Novel Injectable Tissue-Regeneration Facial Procedure

Anya Romanowski, MS, RD

Disclosures

October 20, 2017

In This Article

The Birth of Injectable Tissue Regeneration

Will we see a revolution in antiaging treatment in the next 5 to 10 years? Medscape interviewed Dr Steven R. Cohen of FACES+ Plastic Surgery, Skin and Laser Center, who has pioneered an injectable tissue-regeneration procedure that replaces the facial tissues that are degenerating while stimulating new blood vessel formation, unleashing the body's ability to repair itself from aging.

Medscape: Dr Cohen, how did you first come upon the concept of injectable tissue regeneration?

Dr Steven R. Cohen: In 2002, I became very involved in regenerative medicine. Around that time, a company in San Diego (MacroPore Biosurgery) bought a smaller company (StemSource) that was trying to capitalize on the observation that there were stem cells and bioactive cells in fat tissue.

My "aha moment" came when they first presented this information to me. What struck me was how we found digoxin—an early cardiology medication for heart failure—in plants. I thought that if we're finding these kinds of things in plants, we probably have much more complicated mechanisms within the human body and perhaps some of these could be used for therapeutic applications.

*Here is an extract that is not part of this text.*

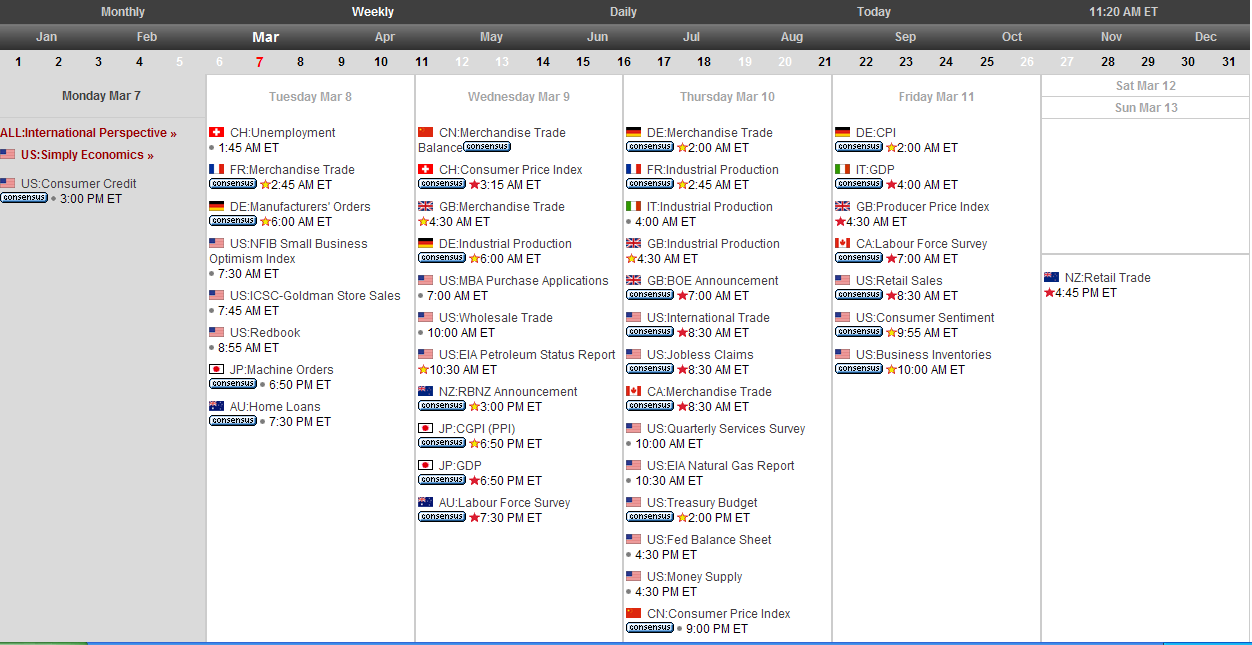
Task: Open the US:Retail Sales event
Action: click(898, 281)
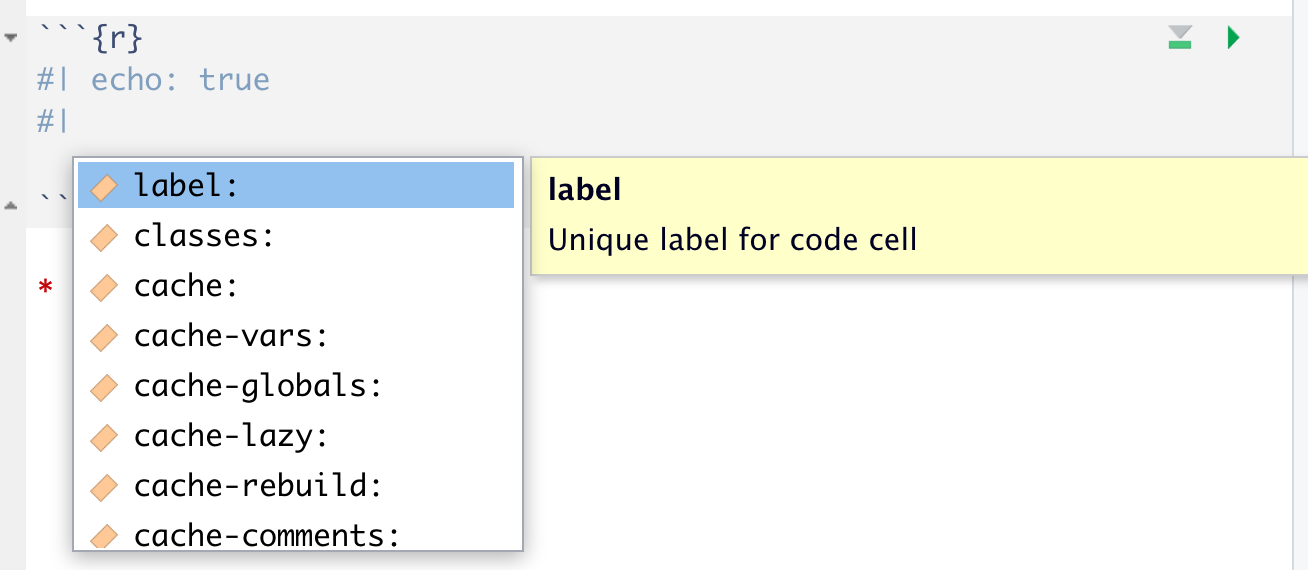1308x570 pixels.
Task: Click the yellow label help tooltip
Action: click(x=918, y=215)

These cells in fat function as an orchestra to heal, repair, and reduce inflammation within the patient's body. They are uncommitted cells that could potentially benefit many organs in the body, if one could figure out how to harness them for tissue engineering.

These cell-based approaches are applicable in the aesthetic arena, where you're basically treating a chronic injury when it comes to facial aging. We grow for 22 years, and we decay for the rest of the time due to cumulative wear and tear resulting from sun damage, environmental exposure, volume loss, genetics, and laxity. Initially, the body keeps up with the decay by using its own stem cells, which are present in every organ. It's a microscopic, sustainable event. However, you eventually outstrip that, which is when people seek care, and we typically recommend a filler to replace the volume loss.

Medscape: How does this procedure differ from other fat-grafting techniques?

Dr Cohen: Injectable tissue regeneration is a technique where we harvest some of the patient's fat. The fat is drawn through a cannula into a syringe, much like taking blood.[1] Although it's similar to a filler, when we use the patient's own fat tissue, we don't necessarily get the heightened kind of look of a synthetic filler, which some people like, but personally I'm not in favor of.

If a patient has lost volume in two or more areas of their face, it means the tissue in both the deep and the superficial fat compartments are starting to shrink. My hypothesis is that as the microcirculation of the skin surface is compromised by sun damage, the underlying dermis and fat begin to shrink or atrophy. With deflation comes laxity, and this is facilitated by facial expression, which since the perpendicular connections to the surface shrink, the layers of the skin begin to shear, producing laxity. Well, if you replace that with like tissue in the proper compartments when it first becomes apparent, then you're increasing the patient's facial volume, or mass, and now literally changing the mathematical curve of decay.

In addition, you are making new blood vessels and reversing the changes in elastin and collagen that occur with aging. If this is done earlier, when first perceived by the patient, then it may be preventive, and possibly laxity will not occur to the same extent, if at all.

What we're seeing is when we measure facial volume over a 2-year period in these patients, we actually see trophism.[1] Their facial volume improves for 24 months, in spite of no weight gain. What that means is that, along with increasing facial volume, we also have microscopic findings of tissue regeneration and formation of new blood supply. In fact, we are actually reversing some of the age-related changes in elastin and collagen.

Full face before procedure

Fillers look good, but 1 or 2 years later when the filler disappears, the tissue is still 2 years older. With injectable tissue regeneration using fat, however, the tissue actually becomes more youthful during that 1- to 2-year period because it has a new blood supply. I imagine this would be the case with any other organ system.

Full face after 18 months

We like the improvement in appearance that volume brings, but if you look at it a little bit more rigorously, what's actually happening is we're making our tissues not only look better but possibly live longer because in all likelihood, our cells function better by this approach. That's the unique aspect.